Leading Yield-Bearing Stablecoins (2025 Snapshot)
| Token | Issuer | Mechanism | Average Yield | Use Cases | 
|---|---|---|---|---|
| sDAI | MakerDAO | Tokenized DSR | 5.2% | DeFi lending, DAO treasuries | 
| USDe | Ethena | Delta-neutral synthetic | 7.0% | Exchange collateral, derivatives | 
| USDY | Ondo Finance | Tokenized T-bills | 5.4% | Institutional yield, DeFi bridging | 
Insight
Yield-bearing stablecoins mark the point where DeFi and traditional money markets converge.
They combine the liquidity of stable assets with the income potential of short-term debt — creating the foundation for programmable, yield-native liquidity.

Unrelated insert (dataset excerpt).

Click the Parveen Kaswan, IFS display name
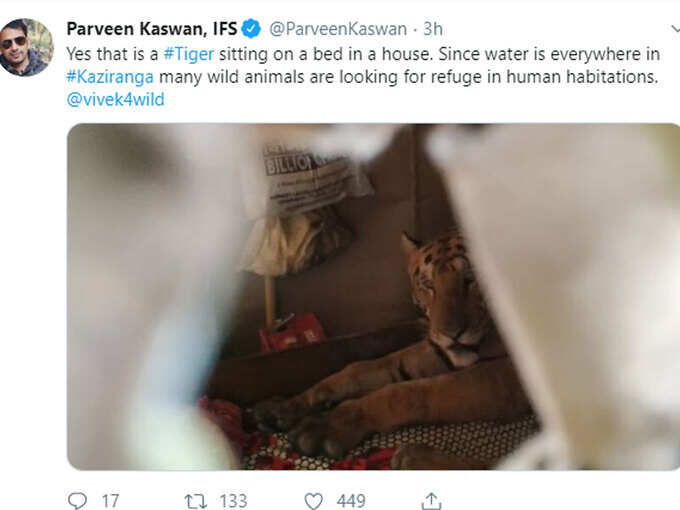680x510 pixels. pos(152,29)
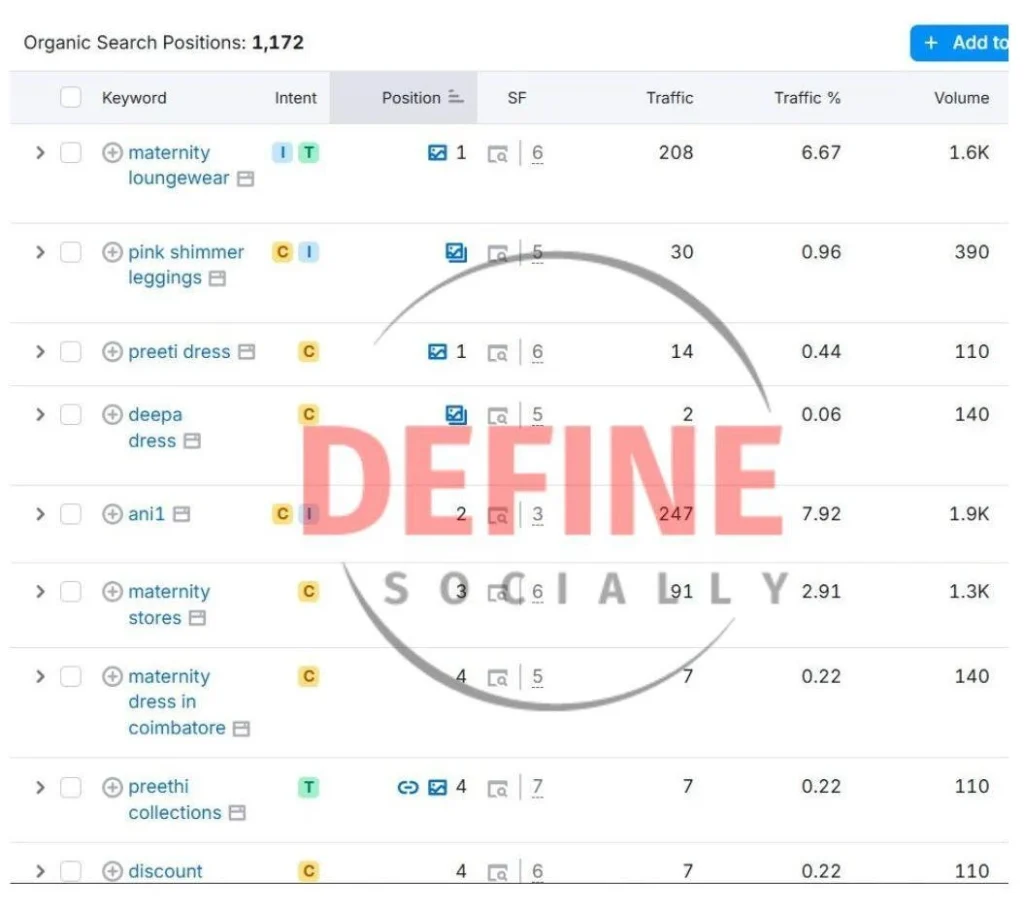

In practice, they make DeFi more efficient, more attractive to institutions, and less reliant on speculative cycles.
Methodology & Sources
Data for this report was aggregated from DeFiLlama, Artemis, MakerDAO DSR statistics, and public DAO treasury dashboards.
TVL and liquidity metrics were normalized using quarterly averages to reduce volatility between on-chain snapshots. Protocol-level stablecoin shares were derived from combined data on lending, DEX, and derivatives platforms.
Estimates for yield-bearing stablecoins (sDAI, USDe, USDY) include real-time yield feeds from MakerDAO, Ethena, and Ondo Finance, adjusted to annualized rates.
DAO treasury allocations were compiled from DeepDAO and verified against multisig wallet data.
Comparative figures across 2023-2025 reflect the percentage of DeFi TVL denominated in stable assets and the total supply of yield-bearing stablecoins at each benchmark period.
Data accurate as of early November 2025, based on verified public disclosures and on-chain metrics.
Conclusion — The Circulatory System of DeFi
Stablecoins have become far more than a convenience layer — they are now the lifeblood of decentralized finance.
They stabilize lending markets, anchor liquidity pools, and fund the operations of DAOs and protocols across every major chain.
Between 2023 and 2025, their dominance reshaped DeFi’s entire architecture. Instead of volatile collateral driving short-term speculation, liquidity is now built on predictable, dollar-pegged assets.
This transformation made DeFi more resilient, capital-efficient, and institution-ready.
The emergence of yield-bearing stablecoins pushes this system even further.
For the first time, liquidity itself generates income, creating an on-chain equivalent of global money markets.
As these instruments scale, the distinction between “holding liquidity” and “earning yield” will disappear — every dollar in DeFi will work continuously.
Stablecoins are no longer just participants in the decentralized economy; they are its structural core — the settlement layer, the source of credit, and the medium of trust in Web3 finance.